More than one in 10 employers miss deadline for auto-enrolment

Open-access content Wednesday 22nd July 2015 — updated 5.13pm, Wednesday 29th April 2020

Some 13% of employers start preparing for auto-enrolment after their staging date has passed, according to research.

2

Analysis of NOW: Pensions' client base found 19% completed their application in the month before their staging date, while 30% took action six months or more ahead of theirs. 

Some 16% started their planning three to six months before their staging date while 6% did so between two and three months ahead.
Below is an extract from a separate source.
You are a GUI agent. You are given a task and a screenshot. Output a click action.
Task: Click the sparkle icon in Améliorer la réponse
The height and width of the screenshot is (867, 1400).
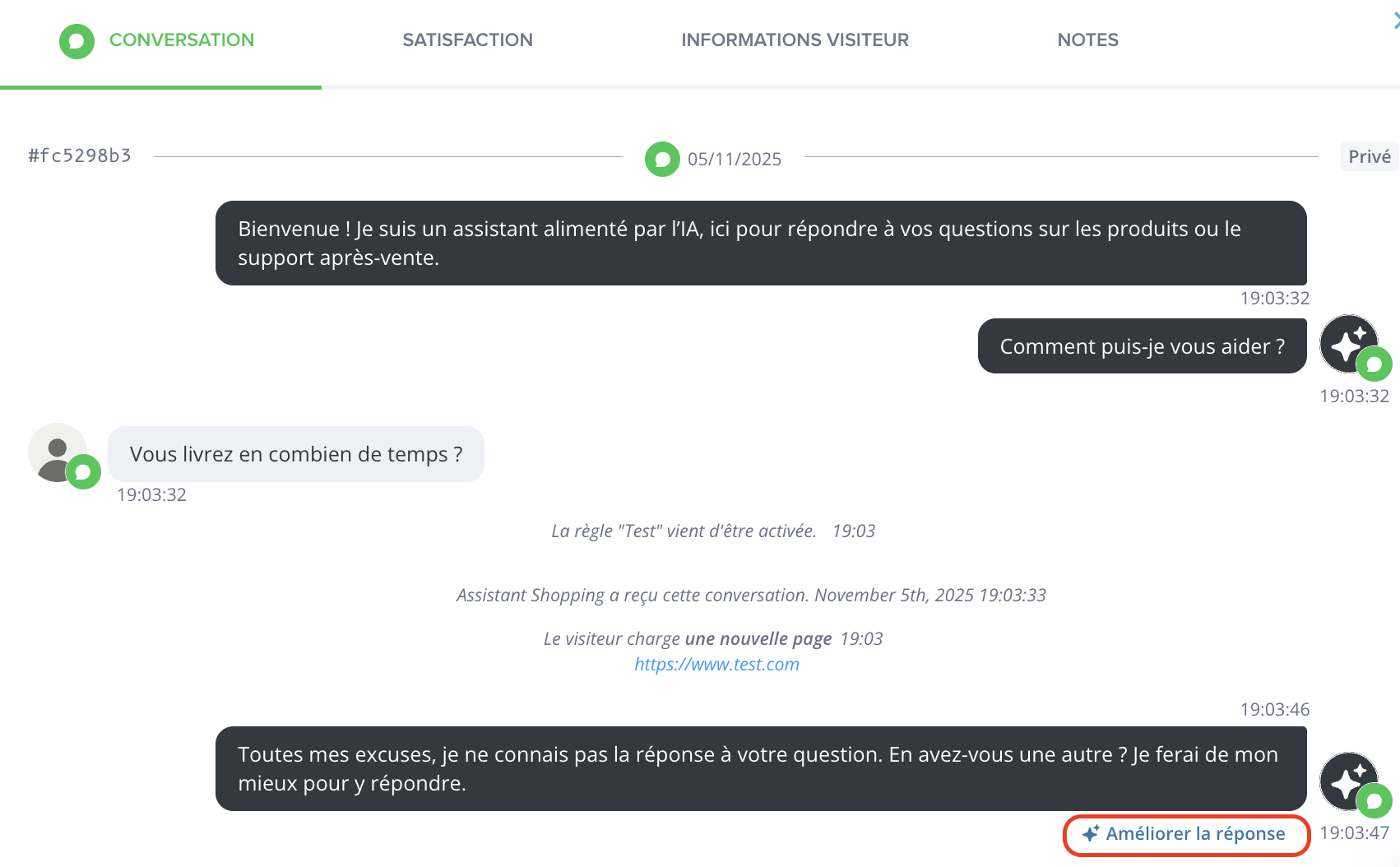1091,834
Another 16% took action between one and two months in advance of their staging date. 

According to The Pensions Regulator (TPR), there are 1.3m SMEs preparing for auto-enrolment and one in 10 do not know how to choose a pension scheme or think it will be too difficult. 

Morten Nilsson, CEO of NOW: Pensions said: "So far this year a good number of employers are planning ahead, but those coming on board early are typically receiving support either from intermediaries or payroll providers. 

"Many could face fines if they are late either through lack of knowledge or because they believe their current provider will accept them, which they may not."

The TPR recently updated its guide and online tools to help SMEs find a pension scheme and it now includes a list of master trust pension schemes open to employers of all sizes “which have been independently reviewed to prove they are administered to a high standard”.

TPR said research suggested one in five (290,000) employers would not seek advice when choosing a pensions scheme. Lesley Titcomb, chief executive at TPR, said: "I strongly believe that the vast majority of the 1.3m small and micro employers approaching automatic enrolment want to do the right thing. However, many will choose not to seek advice and will need additional support to meet their duties."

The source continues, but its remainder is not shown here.